To my surprise, all of them sold.  A friend who bought a couple told me she could never afford to buy my larger works, but loved being able to have a couple small pieces for her collection.

I have several pieces hanging in Eastsound, Washington, at the Creative Minds Gallery.  Most of them are 3 feet by 4-feet-ish.  After a discussion with Janet, the gallery owner, I decided to make some smaller pieces and see if appealed to people.
From my evening bag series, around 2008 or so.
beaded and thread embroidery
Quite awhile  ago, I used to make evening bags and pillows featuring marine invertebrates.  I enjoyed making them, largely because I included things like beads, decorative threads, thread embroidery and other surface embellishments. So, I started working on a few small pieces--most around 12"x18" or less.  They've been selling just about as fast as I can make them, and just like the purses and pillows I used to make, they allow me to play with all the things I like--beads, paint, thread, yarns, and free-motion embroidery.  Best of all, if an idea doesn't work out, it's OK because I don't have a lot of time or money invested, so I just start again.

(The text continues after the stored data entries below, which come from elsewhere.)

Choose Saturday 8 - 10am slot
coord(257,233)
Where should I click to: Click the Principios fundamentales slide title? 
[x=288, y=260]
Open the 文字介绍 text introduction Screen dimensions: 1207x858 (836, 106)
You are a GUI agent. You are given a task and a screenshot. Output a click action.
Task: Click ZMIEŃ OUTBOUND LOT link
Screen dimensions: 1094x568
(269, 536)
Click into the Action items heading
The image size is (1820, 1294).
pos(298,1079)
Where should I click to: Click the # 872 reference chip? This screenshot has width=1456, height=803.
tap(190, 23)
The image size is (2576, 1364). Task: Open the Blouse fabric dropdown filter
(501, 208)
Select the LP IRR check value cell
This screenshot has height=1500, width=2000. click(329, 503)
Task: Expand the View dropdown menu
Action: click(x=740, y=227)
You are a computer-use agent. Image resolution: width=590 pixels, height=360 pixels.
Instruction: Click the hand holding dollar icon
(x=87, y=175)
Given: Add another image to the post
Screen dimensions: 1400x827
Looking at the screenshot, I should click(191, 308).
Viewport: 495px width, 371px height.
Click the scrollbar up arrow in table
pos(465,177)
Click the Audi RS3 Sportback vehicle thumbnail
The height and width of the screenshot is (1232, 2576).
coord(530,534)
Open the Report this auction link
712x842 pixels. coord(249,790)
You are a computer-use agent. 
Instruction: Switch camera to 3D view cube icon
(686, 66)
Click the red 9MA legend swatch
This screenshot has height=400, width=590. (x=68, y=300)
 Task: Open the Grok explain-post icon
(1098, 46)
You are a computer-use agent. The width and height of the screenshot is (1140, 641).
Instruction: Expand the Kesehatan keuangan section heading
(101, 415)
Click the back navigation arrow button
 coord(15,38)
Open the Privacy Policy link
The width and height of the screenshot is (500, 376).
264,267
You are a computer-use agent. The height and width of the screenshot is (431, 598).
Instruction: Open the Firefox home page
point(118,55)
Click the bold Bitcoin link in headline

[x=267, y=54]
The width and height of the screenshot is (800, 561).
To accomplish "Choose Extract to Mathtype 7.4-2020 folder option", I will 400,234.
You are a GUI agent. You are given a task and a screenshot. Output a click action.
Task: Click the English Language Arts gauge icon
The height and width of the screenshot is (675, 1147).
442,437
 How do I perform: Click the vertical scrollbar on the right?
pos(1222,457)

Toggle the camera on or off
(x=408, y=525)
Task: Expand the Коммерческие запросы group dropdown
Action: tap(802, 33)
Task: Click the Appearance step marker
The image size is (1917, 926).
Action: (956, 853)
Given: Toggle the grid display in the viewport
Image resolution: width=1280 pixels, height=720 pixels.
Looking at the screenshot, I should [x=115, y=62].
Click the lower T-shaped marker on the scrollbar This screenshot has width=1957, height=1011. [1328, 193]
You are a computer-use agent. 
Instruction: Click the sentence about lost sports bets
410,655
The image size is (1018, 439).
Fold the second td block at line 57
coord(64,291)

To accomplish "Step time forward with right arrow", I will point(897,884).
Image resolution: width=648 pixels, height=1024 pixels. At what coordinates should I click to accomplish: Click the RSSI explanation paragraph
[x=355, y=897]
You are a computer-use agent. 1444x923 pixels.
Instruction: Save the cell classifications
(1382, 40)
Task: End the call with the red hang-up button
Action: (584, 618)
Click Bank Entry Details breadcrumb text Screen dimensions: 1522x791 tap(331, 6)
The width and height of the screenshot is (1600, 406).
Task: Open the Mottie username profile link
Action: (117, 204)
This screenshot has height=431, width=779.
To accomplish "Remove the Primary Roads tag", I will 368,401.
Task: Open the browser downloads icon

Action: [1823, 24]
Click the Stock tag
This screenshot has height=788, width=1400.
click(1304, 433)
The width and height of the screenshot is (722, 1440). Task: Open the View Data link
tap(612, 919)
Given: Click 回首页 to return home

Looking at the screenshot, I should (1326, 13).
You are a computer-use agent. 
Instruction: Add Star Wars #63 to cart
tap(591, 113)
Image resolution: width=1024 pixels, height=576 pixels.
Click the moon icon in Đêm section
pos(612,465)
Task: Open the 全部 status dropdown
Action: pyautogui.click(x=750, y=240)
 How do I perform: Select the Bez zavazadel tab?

 I've made tube worms, bullkelp, strawberry anemones, star fish and octopuses.  I love finishing a piece in days rather than months and have lots of ideas for more small pieces.  Nevertheless, I do need to get back to two large pieces that having been hanging on my design walls so long that I fear they may be attached to the wall with cobwebs!!






Friday, May 10, 2019

Road Trip to Paducah

When my quilt, Signed, Sealed and Delivered was juried into the granddaddy of all quilt shows, the Spring Paducah Quilt Week Show, I decided I had to go to Kentucky.  This decision was prompted in no small part by the fact that my oldest and dearest friend, Phyllis, lives in Louisville.

Phyl and I went to high school in Ankara, Turkey, and though we've never lived anywhere near each other since graduating from high school, we have always stayed in touch, and gotten together periodically over the 50+ years since high school.  No matter how many years pass between our reunions, we are always able to pick right up, as though we'd never been apart.  It's the gift of a life-long friendship.

So, I flew into Louisville, and a day later, Phyllis and I hit the road down to Paducah.  It was about a four hour drive, mostly down the Western Kentucky Parkway.  Springtime in Kentucky is stunningly beautiful.  We talked and laughed as we drove past miles of rolling green hills, deciduous forests, red bud and dogwood trees in bloom, and fields of yellow golden rod.  Beautiful.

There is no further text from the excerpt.